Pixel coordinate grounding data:
--------------------------------
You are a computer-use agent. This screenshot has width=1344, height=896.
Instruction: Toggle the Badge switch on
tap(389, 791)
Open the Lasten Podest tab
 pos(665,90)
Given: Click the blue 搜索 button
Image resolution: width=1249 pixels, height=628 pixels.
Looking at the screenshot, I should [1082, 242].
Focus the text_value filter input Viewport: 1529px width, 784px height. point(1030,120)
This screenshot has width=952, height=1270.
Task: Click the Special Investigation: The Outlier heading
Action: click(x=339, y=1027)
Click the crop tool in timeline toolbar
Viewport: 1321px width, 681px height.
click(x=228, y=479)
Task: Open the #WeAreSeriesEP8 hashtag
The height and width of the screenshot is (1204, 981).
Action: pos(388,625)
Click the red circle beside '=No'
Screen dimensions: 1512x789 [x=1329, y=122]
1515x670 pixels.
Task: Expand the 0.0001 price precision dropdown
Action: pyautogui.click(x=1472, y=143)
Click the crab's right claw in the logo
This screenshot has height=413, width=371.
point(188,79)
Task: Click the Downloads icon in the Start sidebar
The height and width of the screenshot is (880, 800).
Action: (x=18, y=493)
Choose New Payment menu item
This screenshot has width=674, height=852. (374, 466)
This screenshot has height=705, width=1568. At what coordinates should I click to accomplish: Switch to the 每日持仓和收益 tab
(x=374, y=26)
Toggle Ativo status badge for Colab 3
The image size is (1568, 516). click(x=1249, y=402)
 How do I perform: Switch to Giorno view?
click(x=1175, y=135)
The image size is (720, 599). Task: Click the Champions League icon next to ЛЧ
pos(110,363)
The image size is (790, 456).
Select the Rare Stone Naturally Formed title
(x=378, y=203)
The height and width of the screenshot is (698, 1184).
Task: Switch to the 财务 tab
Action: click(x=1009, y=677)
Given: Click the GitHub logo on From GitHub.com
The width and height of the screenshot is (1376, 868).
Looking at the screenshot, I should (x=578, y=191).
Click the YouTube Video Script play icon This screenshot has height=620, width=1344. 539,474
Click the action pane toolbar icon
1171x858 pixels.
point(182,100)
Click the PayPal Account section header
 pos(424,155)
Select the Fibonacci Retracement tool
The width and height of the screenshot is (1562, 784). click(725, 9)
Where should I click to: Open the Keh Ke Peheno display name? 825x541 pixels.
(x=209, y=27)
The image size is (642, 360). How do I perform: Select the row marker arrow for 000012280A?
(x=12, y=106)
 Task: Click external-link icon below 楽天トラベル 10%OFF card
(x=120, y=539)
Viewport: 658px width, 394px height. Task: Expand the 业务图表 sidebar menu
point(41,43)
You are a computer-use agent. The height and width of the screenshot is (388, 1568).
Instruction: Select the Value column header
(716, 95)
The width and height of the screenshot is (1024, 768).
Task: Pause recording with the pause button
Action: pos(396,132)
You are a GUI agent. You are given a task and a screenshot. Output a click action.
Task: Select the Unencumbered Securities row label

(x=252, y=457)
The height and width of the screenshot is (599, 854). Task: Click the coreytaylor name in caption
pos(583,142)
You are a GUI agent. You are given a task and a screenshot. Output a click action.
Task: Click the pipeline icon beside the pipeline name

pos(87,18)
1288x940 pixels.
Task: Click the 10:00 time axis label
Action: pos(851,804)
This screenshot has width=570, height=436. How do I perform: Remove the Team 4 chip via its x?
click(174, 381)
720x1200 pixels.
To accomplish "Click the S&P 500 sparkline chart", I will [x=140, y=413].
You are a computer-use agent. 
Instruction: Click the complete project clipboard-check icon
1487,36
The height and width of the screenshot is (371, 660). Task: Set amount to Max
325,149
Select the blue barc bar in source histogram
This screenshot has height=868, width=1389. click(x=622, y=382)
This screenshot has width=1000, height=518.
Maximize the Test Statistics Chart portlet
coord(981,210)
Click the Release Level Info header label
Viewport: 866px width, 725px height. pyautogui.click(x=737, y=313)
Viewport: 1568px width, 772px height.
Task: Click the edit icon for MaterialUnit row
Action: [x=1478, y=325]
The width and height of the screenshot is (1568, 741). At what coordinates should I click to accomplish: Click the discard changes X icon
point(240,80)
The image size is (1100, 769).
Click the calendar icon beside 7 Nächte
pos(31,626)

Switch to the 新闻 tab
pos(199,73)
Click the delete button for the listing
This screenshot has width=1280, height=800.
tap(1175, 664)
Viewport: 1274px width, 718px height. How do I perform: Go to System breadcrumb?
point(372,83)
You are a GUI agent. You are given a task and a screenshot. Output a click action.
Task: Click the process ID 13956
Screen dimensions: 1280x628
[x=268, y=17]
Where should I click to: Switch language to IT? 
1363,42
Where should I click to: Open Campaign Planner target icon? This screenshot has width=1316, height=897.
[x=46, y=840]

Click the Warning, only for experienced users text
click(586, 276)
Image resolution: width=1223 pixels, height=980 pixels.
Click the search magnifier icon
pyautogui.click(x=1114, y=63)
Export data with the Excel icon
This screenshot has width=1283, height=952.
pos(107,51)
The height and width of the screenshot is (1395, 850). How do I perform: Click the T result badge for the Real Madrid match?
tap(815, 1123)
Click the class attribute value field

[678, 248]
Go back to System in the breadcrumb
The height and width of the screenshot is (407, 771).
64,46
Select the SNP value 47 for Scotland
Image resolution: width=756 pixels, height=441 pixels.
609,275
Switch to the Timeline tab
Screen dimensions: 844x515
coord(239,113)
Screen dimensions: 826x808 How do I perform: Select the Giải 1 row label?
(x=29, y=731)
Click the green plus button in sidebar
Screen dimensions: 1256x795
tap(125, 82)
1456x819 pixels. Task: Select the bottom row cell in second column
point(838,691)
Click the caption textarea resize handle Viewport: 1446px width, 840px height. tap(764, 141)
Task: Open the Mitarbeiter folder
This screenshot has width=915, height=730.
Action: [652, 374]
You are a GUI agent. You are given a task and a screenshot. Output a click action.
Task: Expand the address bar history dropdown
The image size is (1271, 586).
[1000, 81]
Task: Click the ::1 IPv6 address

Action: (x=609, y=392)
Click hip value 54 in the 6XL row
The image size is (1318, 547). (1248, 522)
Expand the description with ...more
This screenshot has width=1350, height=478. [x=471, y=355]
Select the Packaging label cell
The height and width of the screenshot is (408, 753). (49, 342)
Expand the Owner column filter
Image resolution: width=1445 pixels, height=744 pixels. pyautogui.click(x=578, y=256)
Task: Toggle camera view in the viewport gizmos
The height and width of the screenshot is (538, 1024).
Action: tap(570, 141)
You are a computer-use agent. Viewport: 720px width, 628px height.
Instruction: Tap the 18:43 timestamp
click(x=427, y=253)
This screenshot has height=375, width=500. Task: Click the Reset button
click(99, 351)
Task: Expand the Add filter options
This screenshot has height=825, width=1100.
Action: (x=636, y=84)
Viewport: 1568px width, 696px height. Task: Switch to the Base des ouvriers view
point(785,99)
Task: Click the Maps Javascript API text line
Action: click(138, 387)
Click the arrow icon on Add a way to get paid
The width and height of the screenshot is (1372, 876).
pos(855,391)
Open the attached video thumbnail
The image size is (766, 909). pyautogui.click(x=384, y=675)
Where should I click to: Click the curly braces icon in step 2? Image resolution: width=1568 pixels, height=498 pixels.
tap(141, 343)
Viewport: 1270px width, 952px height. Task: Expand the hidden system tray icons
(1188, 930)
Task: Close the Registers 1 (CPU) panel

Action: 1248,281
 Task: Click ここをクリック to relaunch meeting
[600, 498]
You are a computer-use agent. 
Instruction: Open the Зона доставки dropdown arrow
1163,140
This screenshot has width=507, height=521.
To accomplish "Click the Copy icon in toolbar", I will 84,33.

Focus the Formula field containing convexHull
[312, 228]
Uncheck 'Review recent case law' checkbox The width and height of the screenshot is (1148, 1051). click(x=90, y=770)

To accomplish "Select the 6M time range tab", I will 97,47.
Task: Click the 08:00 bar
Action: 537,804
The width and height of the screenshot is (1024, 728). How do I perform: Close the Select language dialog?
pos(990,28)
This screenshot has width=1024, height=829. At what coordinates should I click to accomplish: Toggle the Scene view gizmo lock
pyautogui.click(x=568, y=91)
--------------------------------
Nothing but the lines from the first line of the data through the line with "Task: Open the #WeAreSeriesEP8 hashtag" should be returned, exactly as they appear, both ends included.

REPLY TO THE EXERCISE:
You are a computer-use agent. This screenshot has width=1344, height=896.
Instruction: Toggle the Badge switch on
tap(389, 791)
Open the Lasten Podest tab
 pos(665,90)
Given: Click the blue 搜索 button
Image resolution: width=1249 pixels, height=628 pixels.
Looking at the screenshot, I should [1082, 242].
Focus the text_value filter input Viewport: 1529px width, 784px height. point(1030,120)
This screenshot has width=952, height=1270.
Task: Click the Special Investigation: The Outlier heading
Action: click(x=339, y=1027)
Click the crop tool in timeline toolbar
Viewport: 1321px width, 681px height.
click(x=228, y=479)
Task: Open the #WeAreSeriesEP8 hashtag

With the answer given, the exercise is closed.